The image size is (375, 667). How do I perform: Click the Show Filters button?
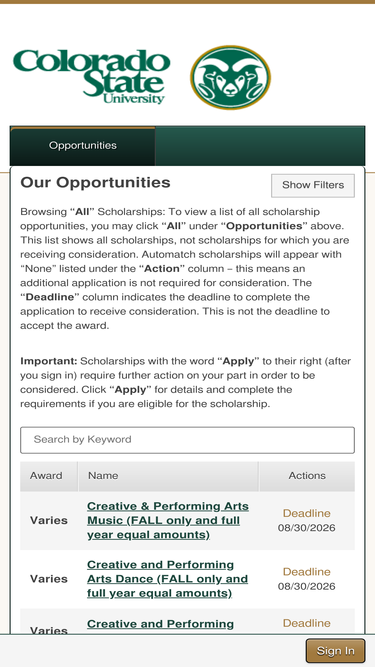313,185
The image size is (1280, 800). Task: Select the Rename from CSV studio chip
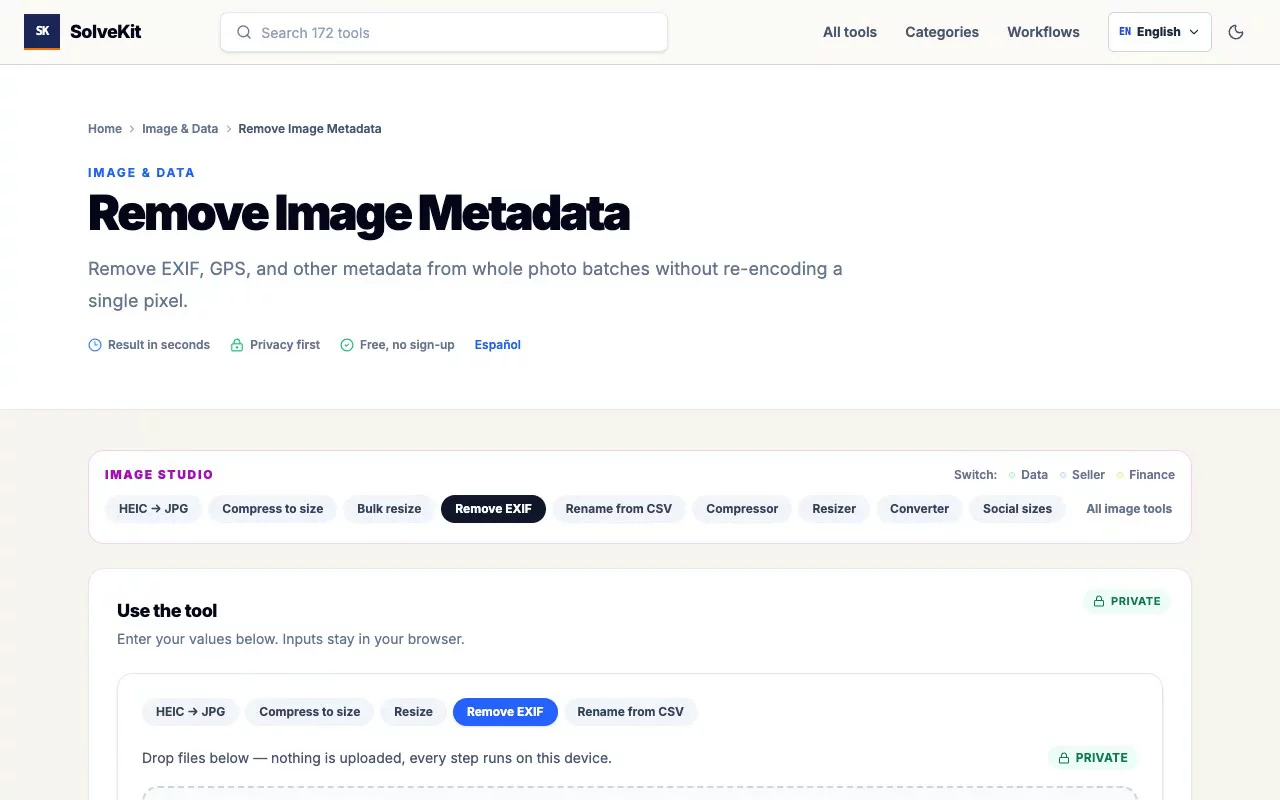pyautogui.click(x=619, y=509)
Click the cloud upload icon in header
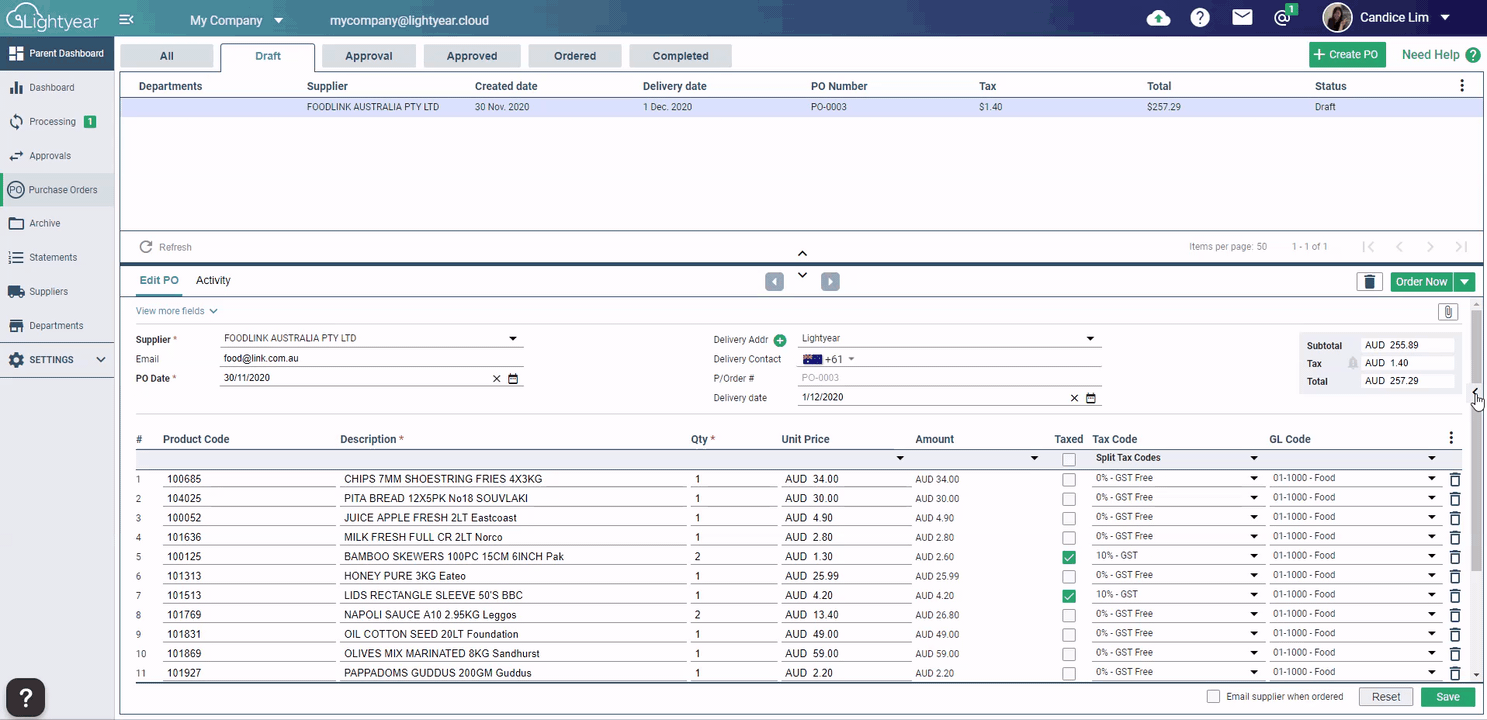 click(1158, 18)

□ □ □ □ □

--- Objective ---
Rewrite the lines above as a numbered list, skipping any blank lines and leaving out the pictures.

--- Solution for this task ---
1. The image size is (375, 667). How do I perform: Click the Show Filters button?
2. 313,185
3. The image size is (1280, 800). Task: Select the Rename from CSV studio chip
4. pyautogui.click(x=619, y=509)
5. Click the cloud upload icon in header
6.  click(1158, 18)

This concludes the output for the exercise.